26 Ağustos 2021 13:28
Gelecek Partisi Ekonomi Politikaları Başkanı ve eski bankacı Kerim Rota, iktidarın faiz takıntısının Merkez Bankası rezervlerinde etkili olduğunu belirterek “ Faiz takıntısı olmasa bugün 150 milyar dolar daha fazla rezervimiz olacaktı” dedi. Rota, TL’deki değer kaybına dikkat çekip faizin erken indirilmesi durumunda TL’nin tekrar değer kaybedebileceğini söyleyerek “Erken faiz indirimi doların hızla yükselmesine yol açar” yorumunda bulundu.
Gelecek Partisi Ekonomi Politikaları Başkanı ve eski bankacı Kerim Rota, Cumhurbaşkanı Erdoğan'ın Merkez Bankası rezervlerine ilişkin açıklamasını, iktidarın ekonomi politikalarının rezervlere etkisi ve Türkiye ekonomisindeki son gelişmeleri T24 ekonomi yazarı Barış Soydan'a yorumladı.
Merkez Bankası’nın rezerv pozisyonunun çok zayıf olduğunu ifade eden Rota, dünyada döviz varlıkları ile döviz yükümlülükleri arasında bu kadar negatif fark olan başka bir ülke olmadığını söyledi. Rota, “Merkez Bankası’nın rezerv pozisyonun iyileşmesi için daha çok uzun yıllara ihtiyaç var. 8-9 ayda 7-8 milyar dolarlık bir iyileşme olmuş demek ki harcanan 128 milyar doları yerine koymak için daha 5-6 seneye ihtiyacımız var” diye konuştu.

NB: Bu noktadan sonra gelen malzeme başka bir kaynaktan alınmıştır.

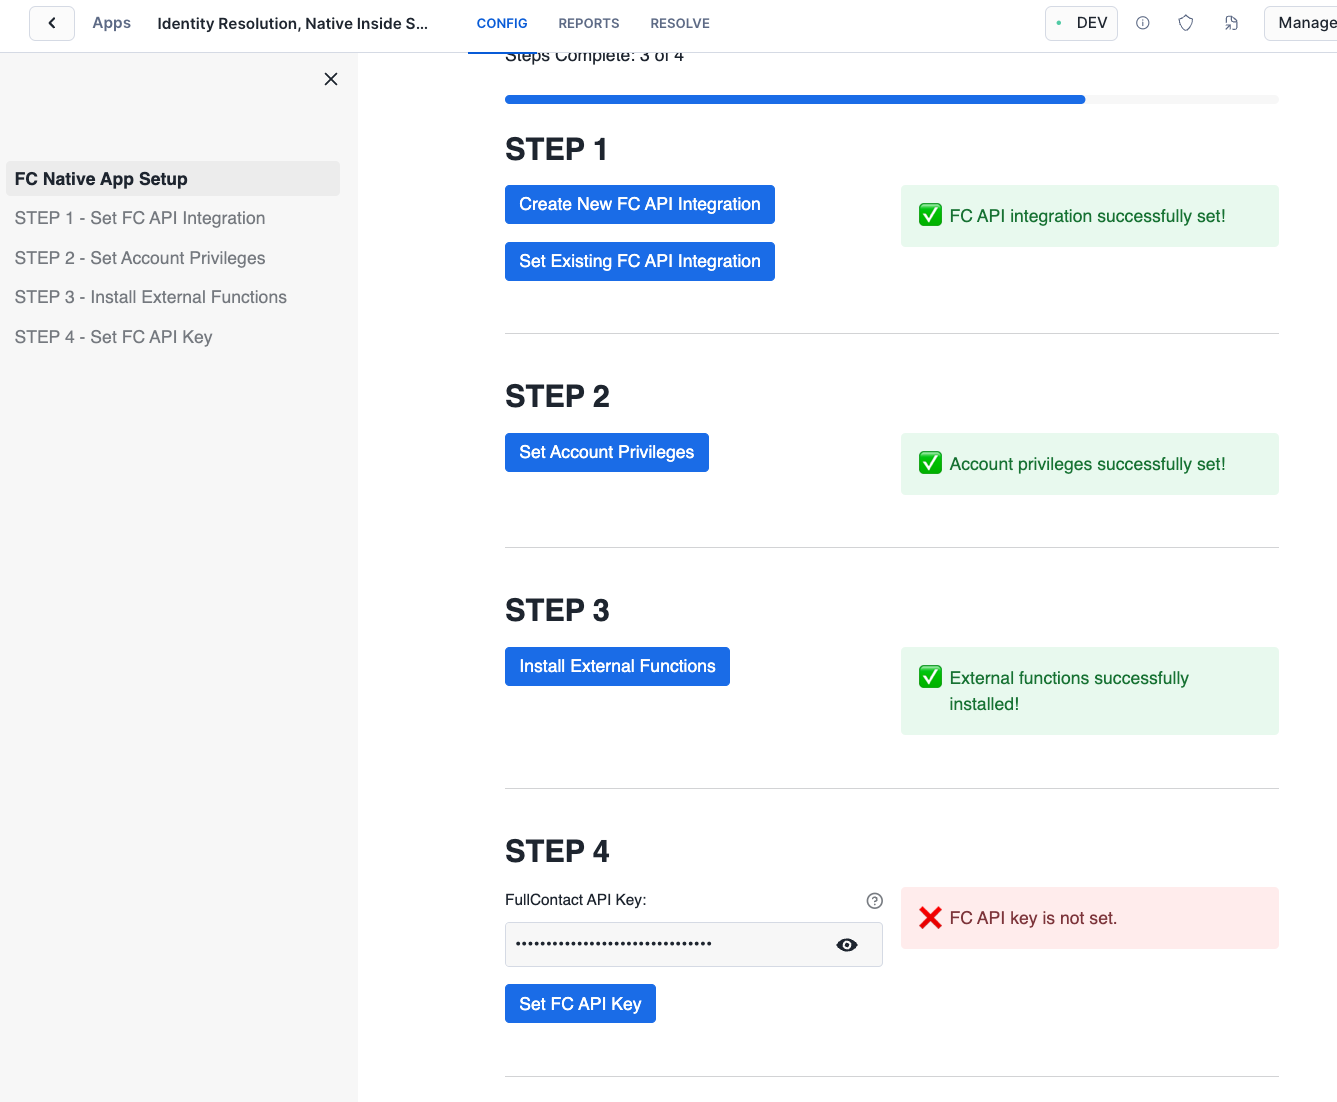Screen dimensions: 1337x1102
Task: Reveal the API key with the eye toggle
Action: tap(846, 944)
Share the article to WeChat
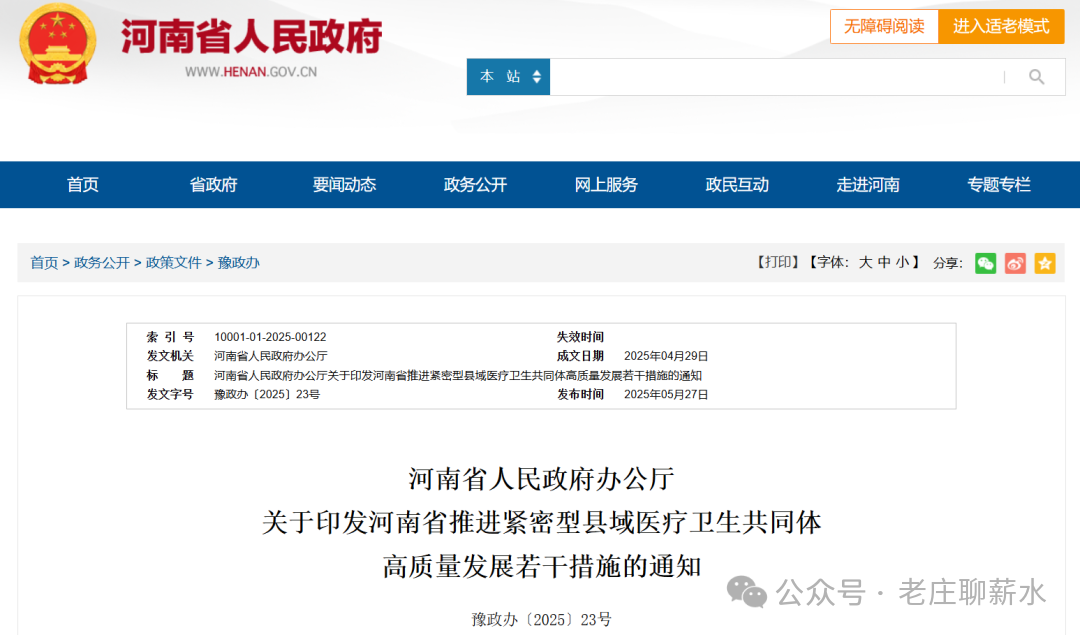This screenshot has width=1080, height=635. tap(985, 263)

Merkez Bankası’nın zor zamanlarda başka ülkelerden swap işlemleri ile alınan parayı kullanılıp kullanamayacağına ilişkin soruya yanıt veren Rota, “İzin almadan bu parayı kullanma şansı yok. Önce bunu dolara çevirmesi lazım. Bunu yaparken de parayı aldığı ülkenin merkez bankasıyla bir izin alması lazım. Büyük ülkelerin merkez bankası swaplarında da böyle bir şey vardır” dedi.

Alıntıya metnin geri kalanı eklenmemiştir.